This is not really fixed by randomized controlled trials either — if the altitude-induced barometric pressure error were random, a sufficiently large sample would, but since it is not random our RCT cannot distinguish ‘the intervention has a systematic effect on height’ from ‘the intervention has a systematic effect on the error term’.

Now, consider a scientific study based on survey data. Suppose you do a survey to find out something about people. How much they like dogs? How many times per month they eat pizza? Whatever it is, you’ll always be getting the same response:

ANSWER = TRUE RESPONSE + SURVEY-INDUCED ERROR

And the survey-induced error is REALLY REALLY BIG! Tiny changes in wording lead to huge differences in responses based on how people think about things/how they interpret the question/whatever.
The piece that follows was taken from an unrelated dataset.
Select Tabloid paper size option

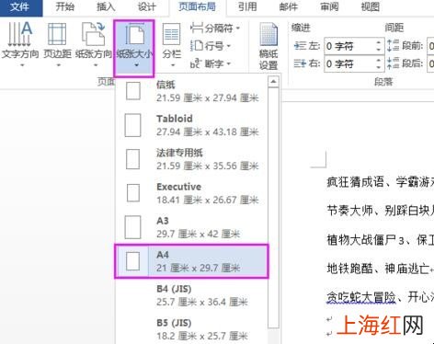click(x=191, y=125)
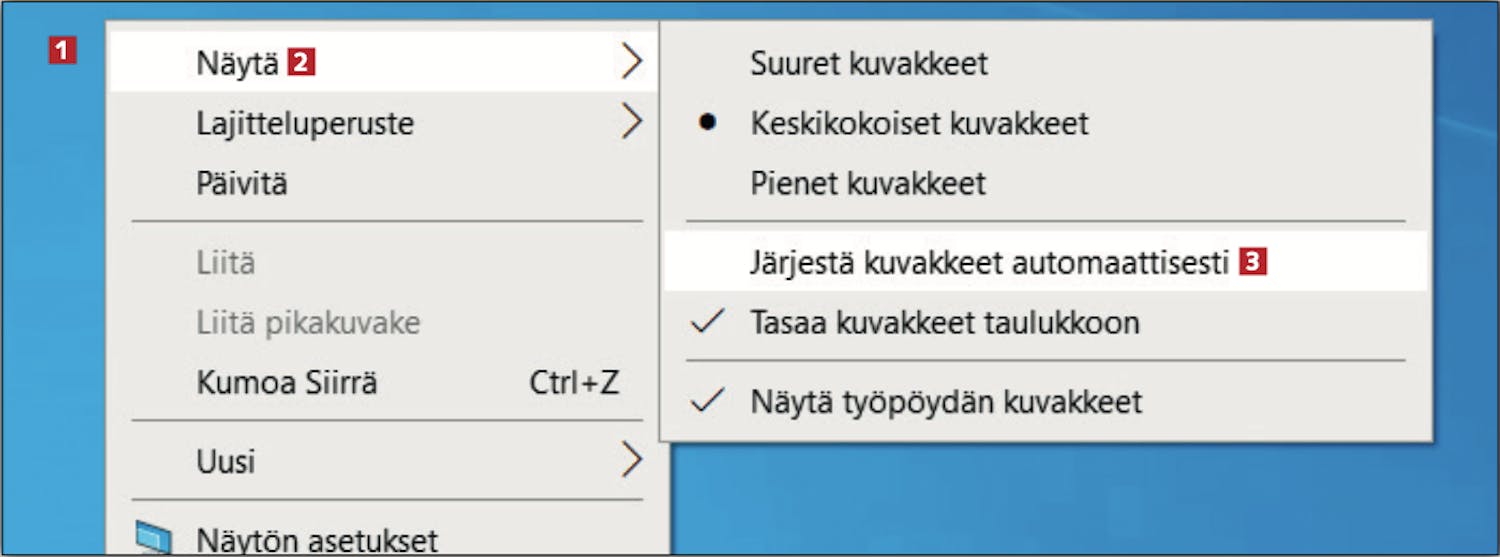The width and height of the screenshot is (1500, 557).
Task: Expand the Uusi submenu arrow
Action: (x=630, y=461)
So when I see an experimental setup like this:

We tested the effect of watching a documentary about factory farming on peoples’ opinions of it. Our experimental group watched a documentary about factory farming, while the control group watched a documentary about the Amazon rainforest. 88% of the experimental group expressed opposition to factory farming, compared to 27% of the control group (p<0.001). We conclude that raising awareness via documentaries is a good way to pursue animal welfare.

Yes, it’s possible that your documentary has persuaded 61% of the people who watch it to change their minds about an issue. It’s also possible that your documentary has persuaded 61% of the people who watch it to interpret the question differently! If the control group interpreted the question as ‘are you okay with factory farming,’ while the experimental group interpreted the question as ‘did you enjoy watching all these horrible things happen to chickens,’ you could cause a very large difference in responses without actually changing anyone’s mind.

And I think something similar is going on with the Google Trends results.

Suppose we run our Google Trends and see a trend in searches for ‘celebrities’. Maybe this reflects a trend in interest in celebrities. Or maybe it reflects a trend in something else:

People interested in celebrities could be getting more/less of their information via the Internet as opposed to e.g. those magazines I always see by the checkout in the grocery store.

People interested in celebrities on the internet could be getting more/less of their information from search engines as opposed to social media/celebrity news aggregation sites/popup ads full of scantily clad celebrities.

People interested in celebrities on the internet and looking for them via search engines could be getting more/less likely to use Google as their search engine.

People interested in celebrities on the internet and looking for them via search engines and choosing Google as their search engine could be getting more/less picky/internet-savvy/whatever-you-want-to-call-it and searching for specific celebrities instead of ‘celebrities’ in general.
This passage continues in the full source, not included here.